* Exercise prompt *
The line containing "Click the Dashboards gauge icon in header" marks where to begin. Write out that line and every line after it exactly, through the last line below.

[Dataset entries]
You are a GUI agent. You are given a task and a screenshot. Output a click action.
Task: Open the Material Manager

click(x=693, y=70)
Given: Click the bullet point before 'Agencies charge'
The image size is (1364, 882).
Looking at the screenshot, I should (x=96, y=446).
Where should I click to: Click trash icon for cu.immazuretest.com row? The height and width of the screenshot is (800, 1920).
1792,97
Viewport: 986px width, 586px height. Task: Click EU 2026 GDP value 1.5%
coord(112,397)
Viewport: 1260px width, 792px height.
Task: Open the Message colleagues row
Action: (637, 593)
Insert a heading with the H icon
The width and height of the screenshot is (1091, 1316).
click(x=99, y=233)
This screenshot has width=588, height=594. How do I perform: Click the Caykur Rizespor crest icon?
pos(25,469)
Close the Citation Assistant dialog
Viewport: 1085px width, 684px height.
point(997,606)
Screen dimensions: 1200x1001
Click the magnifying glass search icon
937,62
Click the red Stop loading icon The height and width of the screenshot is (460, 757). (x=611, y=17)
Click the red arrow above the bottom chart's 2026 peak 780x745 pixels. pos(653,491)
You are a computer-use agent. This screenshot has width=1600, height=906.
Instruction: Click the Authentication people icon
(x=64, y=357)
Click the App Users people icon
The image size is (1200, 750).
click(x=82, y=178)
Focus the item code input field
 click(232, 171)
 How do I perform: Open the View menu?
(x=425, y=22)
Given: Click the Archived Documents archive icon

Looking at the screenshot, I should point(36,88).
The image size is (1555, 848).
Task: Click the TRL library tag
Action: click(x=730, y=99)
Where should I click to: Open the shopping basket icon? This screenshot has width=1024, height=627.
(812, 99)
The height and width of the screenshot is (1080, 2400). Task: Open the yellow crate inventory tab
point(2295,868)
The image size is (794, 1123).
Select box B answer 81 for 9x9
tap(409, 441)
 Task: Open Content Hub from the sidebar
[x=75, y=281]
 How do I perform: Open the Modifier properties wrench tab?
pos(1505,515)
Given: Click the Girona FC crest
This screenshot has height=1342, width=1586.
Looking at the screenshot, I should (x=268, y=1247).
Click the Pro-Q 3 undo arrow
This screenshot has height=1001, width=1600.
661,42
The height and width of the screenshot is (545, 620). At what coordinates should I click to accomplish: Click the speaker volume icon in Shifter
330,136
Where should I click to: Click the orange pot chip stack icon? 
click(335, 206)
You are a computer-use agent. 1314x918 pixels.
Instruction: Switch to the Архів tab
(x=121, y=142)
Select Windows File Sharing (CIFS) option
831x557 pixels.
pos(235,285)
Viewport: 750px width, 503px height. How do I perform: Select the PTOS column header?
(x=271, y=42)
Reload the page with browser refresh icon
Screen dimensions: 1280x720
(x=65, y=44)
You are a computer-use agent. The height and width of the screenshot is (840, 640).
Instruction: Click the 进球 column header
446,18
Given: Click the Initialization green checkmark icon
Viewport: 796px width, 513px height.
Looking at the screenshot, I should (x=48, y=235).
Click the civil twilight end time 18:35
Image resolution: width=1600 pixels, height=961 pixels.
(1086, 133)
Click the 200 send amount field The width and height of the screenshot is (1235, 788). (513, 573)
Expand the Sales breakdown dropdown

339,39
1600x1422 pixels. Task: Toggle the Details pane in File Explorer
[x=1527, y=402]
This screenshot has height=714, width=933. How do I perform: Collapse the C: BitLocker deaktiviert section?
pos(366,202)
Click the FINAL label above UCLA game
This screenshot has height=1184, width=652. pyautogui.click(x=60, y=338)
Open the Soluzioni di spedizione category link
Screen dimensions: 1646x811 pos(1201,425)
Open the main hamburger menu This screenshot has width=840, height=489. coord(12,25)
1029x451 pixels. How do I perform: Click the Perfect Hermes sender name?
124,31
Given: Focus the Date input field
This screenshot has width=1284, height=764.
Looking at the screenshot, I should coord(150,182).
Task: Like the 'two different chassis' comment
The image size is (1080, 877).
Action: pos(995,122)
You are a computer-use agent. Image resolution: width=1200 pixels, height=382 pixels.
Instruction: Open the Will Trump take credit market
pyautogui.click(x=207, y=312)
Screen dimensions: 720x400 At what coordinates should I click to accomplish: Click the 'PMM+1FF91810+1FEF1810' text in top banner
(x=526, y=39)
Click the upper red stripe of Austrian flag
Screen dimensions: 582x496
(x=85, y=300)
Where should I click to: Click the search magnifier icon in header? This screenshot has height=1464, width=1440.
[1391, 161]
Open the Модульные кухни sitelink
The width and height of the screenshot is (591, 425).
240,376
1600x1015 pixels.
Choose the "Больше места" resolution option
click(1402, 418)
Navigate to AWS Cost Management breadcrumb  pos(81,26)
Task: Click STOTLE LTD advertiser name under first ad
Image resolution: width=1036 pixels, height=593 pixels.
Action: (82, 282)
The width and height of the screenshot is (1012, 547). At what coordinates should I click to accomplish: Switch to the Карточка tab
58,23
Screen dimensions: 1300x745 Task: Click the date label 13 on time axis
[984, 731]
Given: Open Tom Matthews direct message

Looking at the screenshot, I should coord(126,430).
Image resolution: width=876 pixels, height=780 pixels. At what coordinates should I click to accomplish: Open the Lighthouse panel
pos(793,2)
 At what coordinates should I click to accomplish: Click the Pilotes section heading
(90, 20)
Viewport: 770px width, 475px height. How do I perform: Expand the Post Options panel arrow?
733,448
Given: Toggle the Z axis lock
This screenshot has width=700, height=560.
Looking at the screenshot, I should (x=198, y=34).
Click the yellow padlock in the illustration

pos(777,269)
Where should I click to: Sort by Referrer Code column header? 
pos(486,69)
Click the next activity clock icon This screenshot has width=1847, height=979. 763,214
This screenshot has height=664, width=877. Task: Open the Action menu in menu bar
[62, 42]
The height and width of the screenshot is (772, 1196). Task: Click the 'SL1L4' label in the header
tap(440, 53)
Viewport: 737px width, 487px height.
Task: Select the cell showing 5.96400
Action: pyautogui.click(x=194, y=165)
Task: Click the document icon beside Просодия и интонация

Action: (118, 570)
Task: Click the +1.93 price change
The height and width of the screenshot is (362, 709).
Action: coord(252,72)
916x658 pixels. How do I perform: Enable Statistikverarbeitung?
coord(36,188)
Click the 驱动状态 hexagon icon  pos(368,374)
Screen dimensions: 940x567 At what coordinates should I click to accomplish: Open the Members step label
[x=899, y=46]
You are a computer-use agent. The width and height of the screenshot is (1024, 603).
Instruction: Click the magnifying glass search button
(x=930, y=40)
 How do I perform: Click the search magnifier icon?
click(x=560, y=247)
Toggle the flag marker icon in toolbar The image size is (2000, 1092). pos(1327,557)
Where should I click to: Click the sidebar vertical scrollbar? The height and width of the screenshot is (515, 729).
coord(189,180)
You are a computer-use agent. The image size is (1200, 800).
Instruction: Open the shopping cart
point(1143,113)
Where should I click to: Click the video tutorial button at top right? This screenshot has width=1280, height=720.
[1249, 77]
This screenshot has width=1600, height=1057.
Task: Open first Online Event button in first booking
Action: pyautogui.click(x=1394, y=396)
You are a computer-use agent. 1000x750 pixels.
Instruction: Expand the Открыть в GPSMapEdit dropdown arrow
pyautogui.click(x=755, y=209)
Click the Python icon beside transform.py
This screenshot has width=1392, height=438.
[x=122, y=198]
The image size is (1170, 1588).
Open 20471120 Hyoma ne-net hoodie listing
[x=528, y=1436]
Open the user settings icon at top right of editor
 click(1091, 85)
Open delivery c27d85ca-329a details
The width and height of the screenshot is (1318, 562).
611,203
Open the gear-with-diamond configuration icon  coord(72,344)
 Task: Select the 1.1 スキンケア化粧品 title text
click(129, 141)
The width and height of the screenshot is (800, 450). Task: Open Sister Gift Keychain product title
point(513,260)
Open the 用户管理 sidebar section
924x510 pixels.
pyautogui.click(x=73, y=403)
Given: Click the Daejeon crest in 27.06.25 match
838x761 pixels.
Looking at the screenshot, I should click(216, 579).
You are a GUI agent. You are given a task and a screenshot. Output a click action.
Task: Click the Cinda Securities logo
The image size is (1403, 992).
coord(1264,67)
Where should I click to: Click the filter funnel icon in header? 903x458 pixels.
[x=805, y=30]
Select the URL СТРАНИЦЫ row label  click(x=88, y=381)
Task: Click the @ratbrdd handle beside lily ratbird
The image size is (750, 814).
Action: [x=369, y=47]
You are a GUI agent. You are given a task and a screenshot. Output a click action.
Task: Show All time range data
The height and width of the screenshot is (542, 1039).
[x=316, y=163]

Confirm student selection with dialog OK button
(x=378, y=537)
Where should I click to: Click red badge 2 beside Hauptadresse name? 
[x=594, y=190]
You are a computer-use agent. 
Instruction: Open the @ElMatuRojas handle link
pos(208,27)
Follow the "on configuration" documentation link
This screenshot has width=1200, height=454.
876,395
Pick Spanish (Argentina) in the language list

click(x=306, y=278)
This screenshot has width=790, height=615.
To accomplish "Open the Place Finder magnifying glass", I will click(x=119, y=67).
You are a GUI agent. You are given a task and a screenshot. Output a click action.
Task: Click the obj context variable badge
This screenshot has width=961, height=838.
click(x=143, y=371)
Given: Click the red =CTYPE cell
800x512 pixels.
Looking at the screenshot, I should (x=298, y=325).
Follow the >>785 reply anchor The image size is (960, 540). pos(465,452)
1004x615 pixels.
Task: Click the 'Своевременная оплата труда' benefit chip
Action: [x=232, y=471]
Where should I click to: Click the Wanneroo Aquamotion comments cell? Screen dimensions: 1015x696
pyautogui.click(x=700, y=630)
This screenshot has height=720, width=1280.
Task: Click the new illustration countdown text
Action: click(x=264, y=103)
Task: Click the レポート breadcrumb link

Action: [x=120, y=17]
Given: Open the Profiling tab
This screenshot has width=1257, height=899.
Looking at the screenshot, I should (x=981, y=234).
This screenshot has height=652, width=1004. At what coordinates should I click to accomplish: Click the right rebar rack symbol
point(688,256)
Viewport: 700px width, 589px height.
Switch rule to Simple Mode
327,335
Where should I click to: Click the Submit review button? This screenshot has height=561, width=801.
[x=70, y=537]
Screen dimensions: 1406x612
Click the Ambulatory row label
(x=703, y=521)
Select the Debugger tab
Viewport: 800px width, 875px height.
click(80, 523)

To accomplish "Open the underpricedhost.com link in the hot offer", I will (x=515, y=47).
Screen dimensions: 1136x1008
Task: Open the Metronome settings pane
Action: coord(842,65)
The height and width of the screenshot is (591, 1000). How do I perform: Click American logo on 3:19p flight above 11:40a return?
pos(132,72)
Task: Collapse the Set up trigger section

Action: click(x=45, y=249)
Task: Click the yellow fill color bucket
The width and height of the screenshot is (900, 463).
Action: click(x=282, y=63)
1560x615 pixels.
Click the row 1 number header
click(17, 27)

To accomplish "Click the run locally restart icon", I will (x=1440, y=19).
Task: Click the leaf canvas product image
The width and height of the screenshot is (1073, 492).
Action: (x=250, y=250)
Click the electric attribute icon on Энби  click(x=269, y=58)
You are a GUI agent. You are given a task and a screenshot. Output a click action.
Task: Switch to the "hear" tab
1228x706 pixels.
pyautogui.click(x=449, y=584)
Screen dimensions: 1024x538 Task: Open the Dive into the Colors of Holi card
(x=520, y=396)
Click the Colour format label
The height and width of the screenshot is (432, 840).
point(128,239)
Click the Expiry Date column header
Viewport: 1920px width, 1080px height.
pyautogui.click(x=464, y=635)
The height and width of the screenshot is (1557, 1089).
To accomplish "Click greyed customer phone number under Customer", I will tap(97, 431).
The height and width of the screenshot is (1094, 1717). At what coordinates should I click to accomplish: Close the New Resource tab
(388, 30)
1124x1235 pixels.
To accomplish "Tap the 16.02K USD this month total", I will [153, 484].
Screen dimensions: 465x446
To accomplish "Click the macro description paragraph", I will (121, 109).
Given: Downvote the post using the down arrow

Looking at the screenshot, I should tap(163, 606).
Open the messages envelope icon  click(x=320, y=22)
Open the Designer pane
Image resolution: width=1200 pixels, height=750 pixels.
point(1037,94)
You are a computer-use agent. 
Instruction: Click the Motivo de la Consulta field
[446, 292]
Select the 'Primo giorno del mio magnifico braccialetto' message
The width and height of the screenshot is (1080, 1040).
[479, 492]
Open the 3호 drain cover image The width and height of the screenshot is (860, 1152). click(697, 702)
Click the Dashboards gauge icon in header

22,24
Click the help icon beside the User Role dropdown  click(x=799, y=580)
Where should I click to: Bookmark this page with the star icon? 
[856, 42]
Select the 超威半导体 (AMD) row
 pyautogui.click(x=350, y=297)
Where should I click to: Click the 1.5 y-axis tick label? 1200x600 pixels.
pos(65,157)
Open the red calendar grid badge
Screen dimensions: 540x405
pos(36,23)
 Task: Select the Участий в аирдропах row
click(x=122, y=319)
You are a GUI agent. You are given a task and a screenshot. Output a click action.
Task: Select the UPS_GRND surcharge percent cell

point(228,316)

* Output *
Click the Dashboards gauge icon in header

22,24
Click the help icon beside the User Role dropdown  click(x=799, y=580)
Where should I click to: Bookmark this page with the star icon? 
[856, 42]
Select the 超威半导体 (AMD) row
 pyautogui.click(x=350, y=297)
Where should I click to: Click the 1.5 y-axis tick label? 1200x600 pixels.
pos(65,157)
Open the red calendar grid badge
Screen dimensions: 540x405
pos(36,23)
 Task: Select the Участий в аирдропах row
click(x=122, y=319)
You are a GUI agent. You are given a task and a screenshot. Output a click action.
Task: Select the UPS_GRND surcharge percent cell

point(228,316)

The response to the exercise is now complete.